Prompt 1
According to the article on why human scalp hair grows so long, how many women's hair salons are estimated to exist in the U.S.?
Prompt 2
Continue the article on why human scalp hair grows so long, starting after its last sentence.

Text section
★ ★ ★

Why Does Human Scalp Hair Grow so Long?

Xie Qiuping - Guiness World Record holder for longest hair - 18’ 5.54".


First published March 14, 2025

Every creature has body covering to protect it from its environment. This covering can aid in defense, camouflage, locomotion, and sensory perception. An animal’s skin may produce structures such as hair, nails, horns, feathers, scales, and shells. Hair has four phases: growth, resting, transition, and shedding. Then, the cycle repeats itself. Certain chemotherapy inhibits the hair follicle cells and prevents the growth phase of new hair leading to scalp hair loss. Several months after chemotherapy after recovery, new growth replaces scalp hair. Sheep, angora goats, alpaca and llama grow long body hair, allowing us to harvest mohair and wool repeatedly for many uses, notably making clothing. Humans are the only species in which scalp hair continues growing to unusual lengths, requiring trimming periodically. It is estimated that there are 950,000 women’s hair salons and 150,000 men’s barbershops in the U.S. to meet the needs to trim human scalp hair. So human scalp hair growth has a significant economic impact!

Humans are the only mammals that have negligible body hair that stops growing at a short length but scalp hair that grows on average three or so feet long but with a wide variation. (Figure 1) The record for hair length is that of a Chinese woman who won the Guinness World Record in 2004 with scalp hair length of 18 feet. Cave paintings from Europe and examination of Egyptian mummies with hair indicate that long scalp hair is a feature of homosapiens. After becoming bipedal and walking erectly, human ancestors roamed across Africa where heads were exposed to the blazing sun during the daylight hours outdoors searching for food and water. One hypothesis is that dense scalp hair had air pockets that aided in cooling and protected the scalp from the effects of prolonged exposure to UV rays. They needed efficient mechanisms to keep their body cool but that would not require scalp hair growth of such length. No other mammal has the exceptional hair lengths seen on human heads although unusually long body hair growth is present in several mammals, for example the mustaches of emperor tamarin monkeys.(Figure 2)

★ ★ ★

[Dataset entries]
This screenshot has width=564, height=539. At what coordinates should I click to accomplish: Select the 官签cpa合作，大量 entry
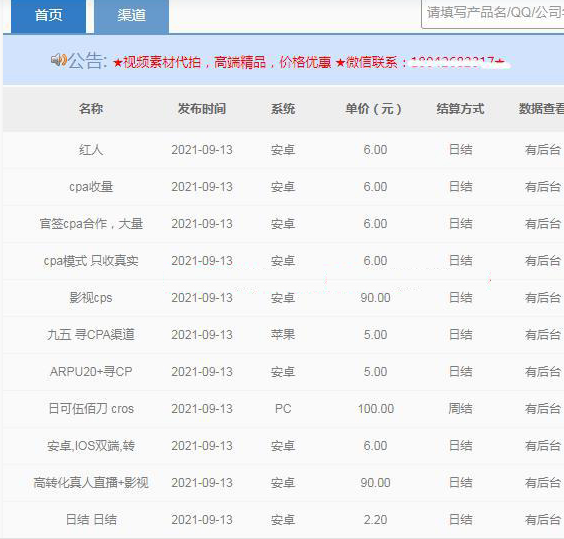91,224
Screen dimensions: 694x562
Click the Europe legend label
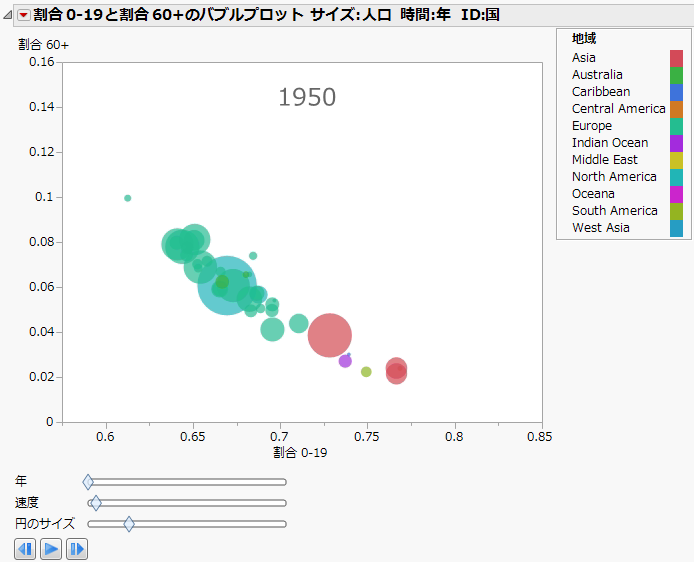tap(592, 126)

★ ★ ★

Result 1
950,000

Result 2
Studies of human dermatological conditions that alter hair growth could provide insights into the molecular basis and genetic regulators of hair growth in humans. Types of alopecia (absence of scalp hair growth), male pattern baldness and trichomegaly, a condition in which body hair and eyelashes grow unusually long, are disorders that allow basic scientists and research dermatologists to explore the genetic, biochemical and physiological basis of scalp hair growth in anticipation of treating these aberrancies. Evolutionary biologists are trying to decipher the factors that led to the unique behavior of human scalp hair.